The glib summary of this rule is: don’t create a “Types” or “Constants” module.

“Vertically” organized modules are modules that group related functionality within the same module. For example, vertically-oriented modules for a simple interpreter might be:

  • A Syntax module

    … which contains the concrete syntax tree type and utilities for traversing, viewing, or editing that tree.

  • A Parsing module

    … which contains (or imports/re-exports) the parser type, a parser for the syntax tree, and error messages specific to parsing.

  • An Infer module

    … which contains the the type inference logic, exception types, and error messages specific to type-checking.

  • An Evaluation module

    … which logic for evaluating an expression, including possibly a separate data structure for a fully-evaluated abstract syntax tree.

  • A Pretty module

    … which specifies how to pretty-print or otherwise format expressions for display.

“Horizontally” organized modules mean that you organize code into modules based on which language features or imports the code relies upon. For example, horizontally-oriented modules for the same interpreter might be:

  • A Types module

    … which contains almost all types, including the concrete syntax tree, abstract syntax tree, parsing-related types, and exception types.

  • A Lib module

    … which contains almost all functions, including the parsers, type inference code, evaluator, and prettyprinter.

  • A Constants module

    … which contains almost all constants (including all error messages, timeouts, and help text).

  • An App module

    … which contains the main entry point for the program.

There are a few reasons I prefer vertical module organization over horizontal module organization:

  • Vertically-organized modules are easier to split into smaller packages

    For example, in a vertically-organized project I could separate out the Syntax, Parser, and Pretty modules into a separate standalone package, which could be used by other people to create an automatic code formatter for my language without having to depend on the type-checking or evaluation logic.

    Conversely, there would be little benefit in separating out a Types module from the equivalent horizontally-organized package. Typically, horizontal modules are so tightly coupled to one another that no subset of the modules is useful in isolation.

    The separability of vertical modules is an even bigger feature for proprietary projects that aspire to eventually open source their work.

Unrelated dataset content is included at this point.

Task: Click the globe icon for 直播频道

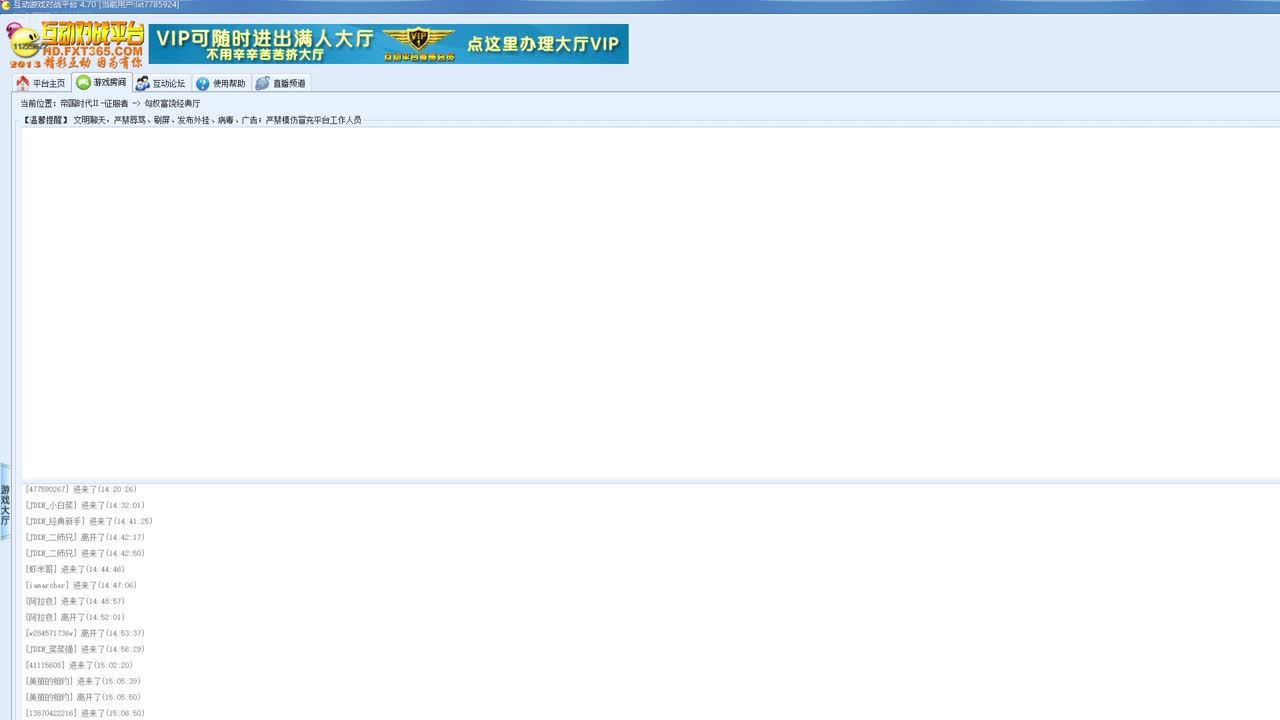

Vertically-organized projects are easier to open source a few modules at a time while keeping the proprietary pieces internal.

  • Vertically-organized modules tend to promote more granular and incremental build graphs

    In a horizontally-organized project, each new type you add to the Types module forces a rebuild of the entire package. In a vertically-organized project, if I completely rewrite the type-checking logic then only other modules that depend on type-checking will rebuild (and typically very few depend on type-checking).

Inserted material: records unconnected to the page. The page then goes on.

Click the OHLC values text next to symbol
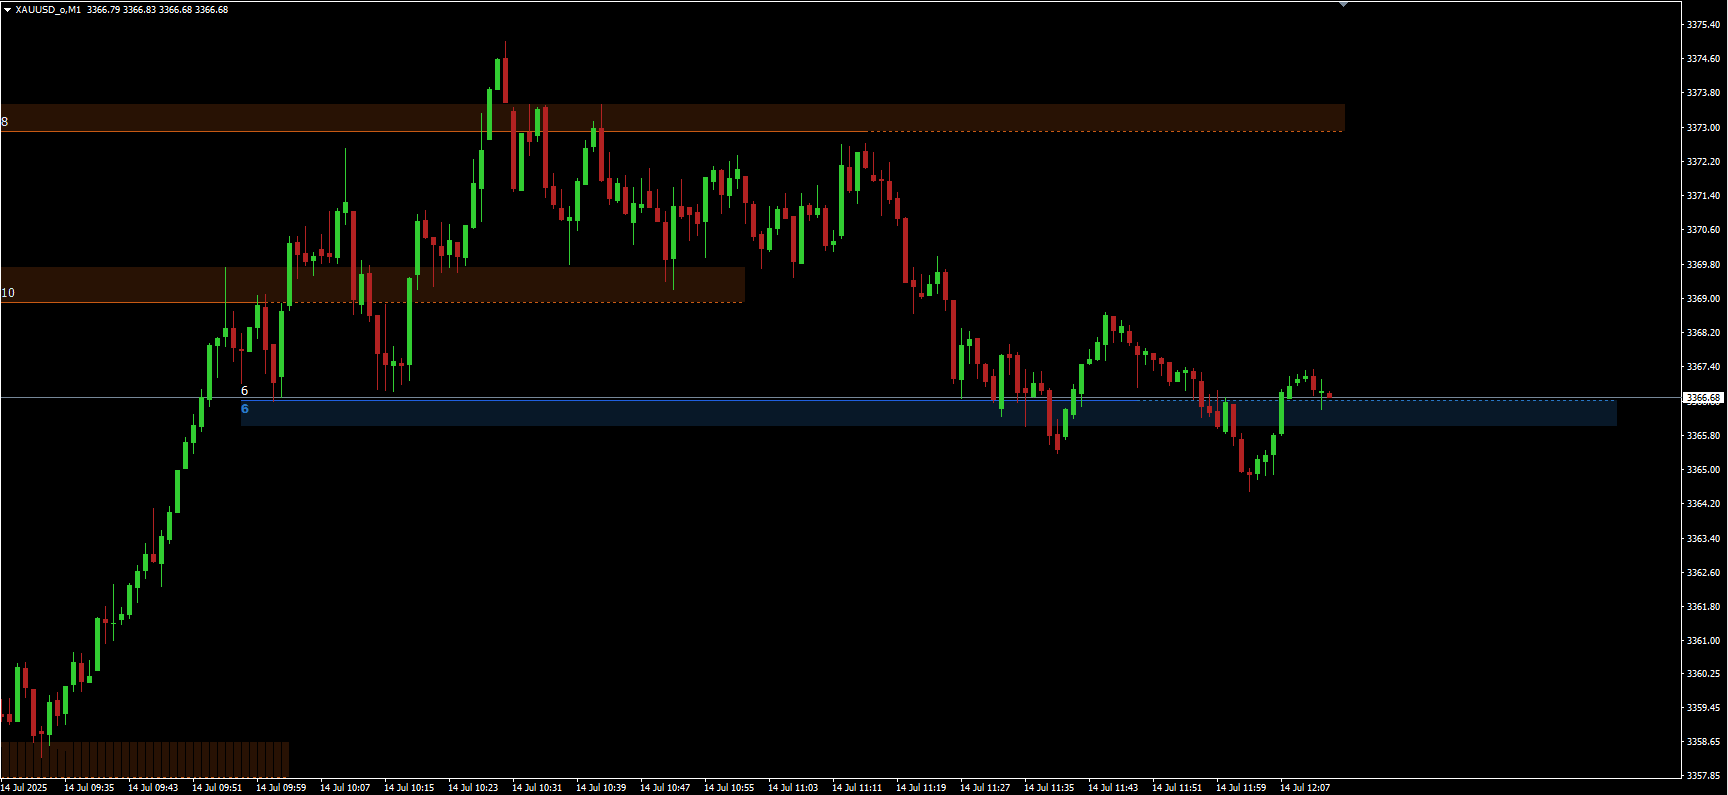 [x=158, y=10]
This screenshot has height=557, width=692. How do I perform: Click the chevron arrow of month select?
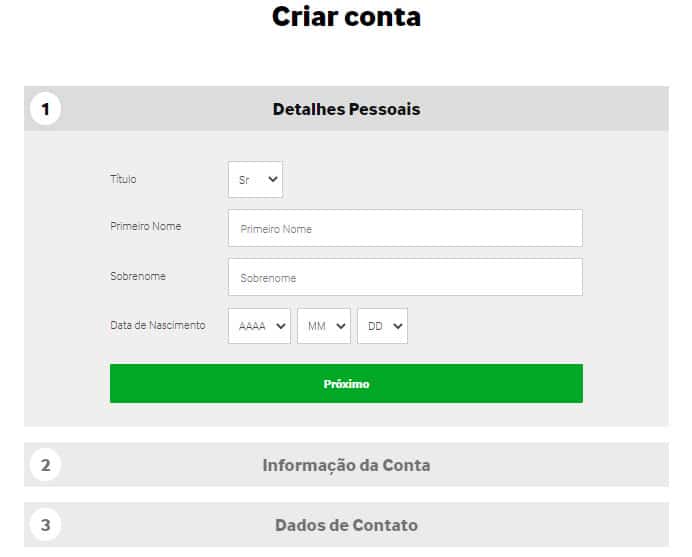point(341,326)
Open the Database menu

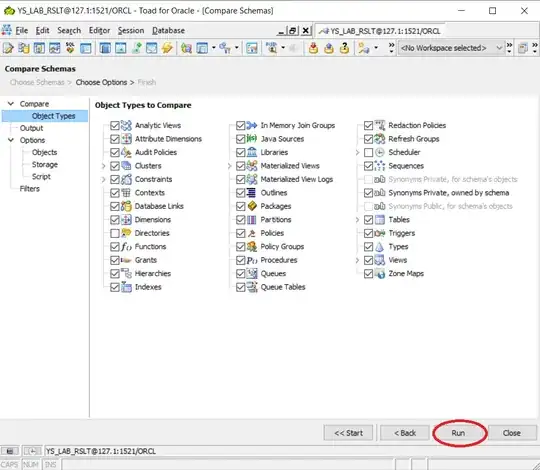point(168,31)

  • Vertically-organized modules tend to group related changes

    A common issue in a horizontally-organized project is that every change touches almost every module, making new contributions harder and making related functionality more difficult to discover. In a vertically-organized project related changes tend to fall within the same module.

Naming conventions

I like to use the convention that the default module to import is the same as the package name, except replacing - with . and capitalizing words.

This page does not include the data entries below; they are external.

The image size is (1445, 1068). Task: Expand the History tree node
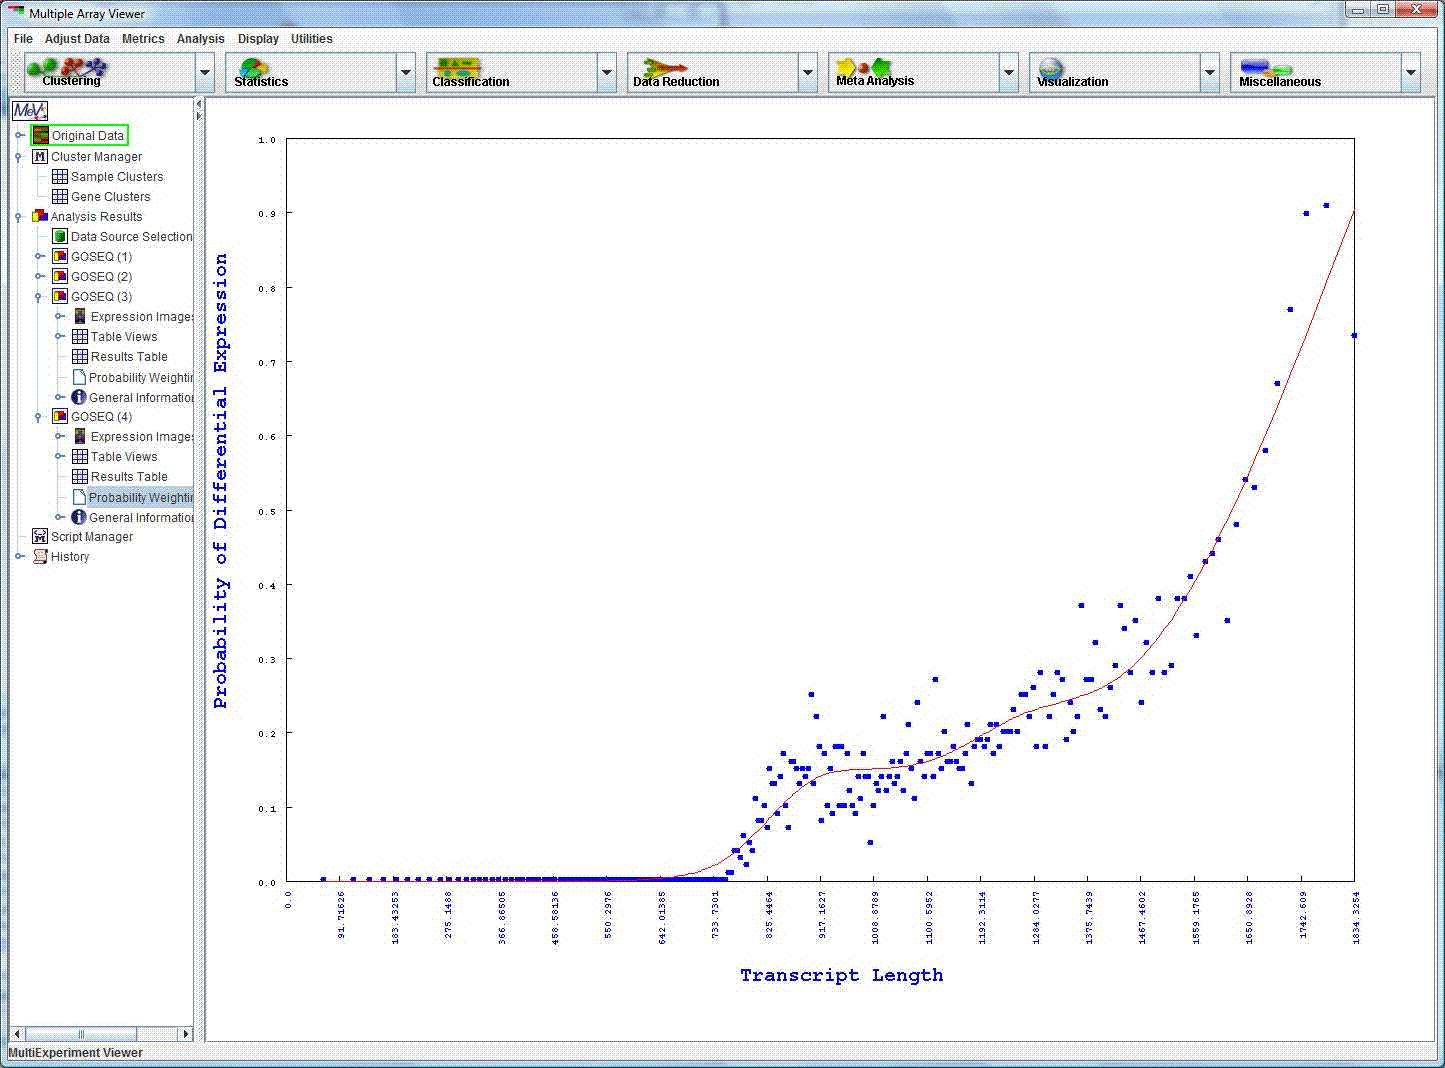click(19, 557)
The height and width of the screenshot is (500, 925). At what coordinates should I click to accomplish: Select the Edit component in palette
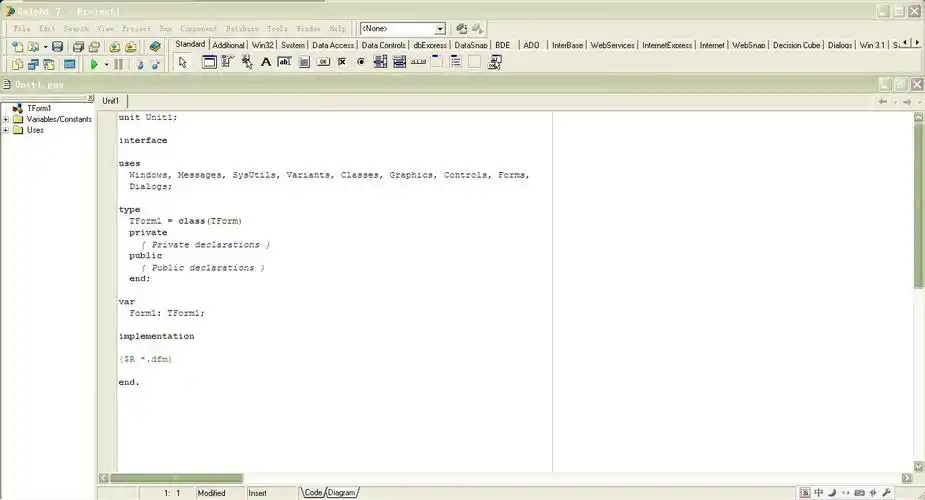(284, 62)

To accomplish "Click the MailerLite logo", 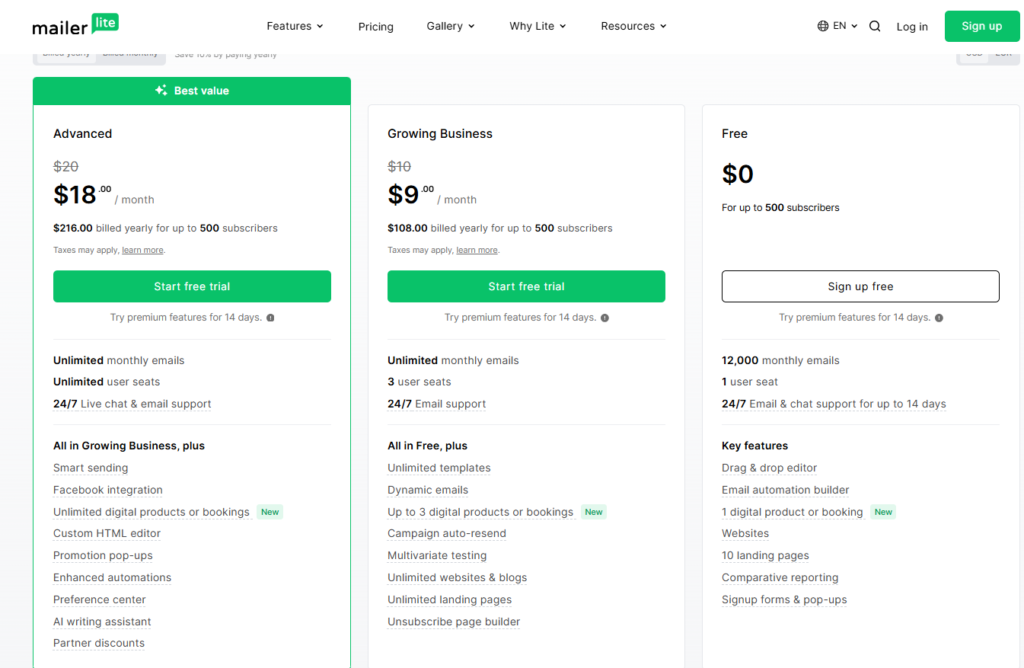I will [x=75, y=25].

For example, if your package name is foo-bar-baz, then the default module the user imports to use your package is Foo.Bar.Baz.

Packages following this module naming convention typically do not have module names beginning with Control. or Data. prefixes (unless the package name happens to begin with a control- or data- prefix).

There are a few reasons I suggest this convention:

  • Users can easily infer which module to import from the package name

  • It tends to lead to shorter module names

    For example, the prettyprinter package recently switched to this idiom, which changed the default import from Data.Text.Prettyprint.Doc to Prettyprinter.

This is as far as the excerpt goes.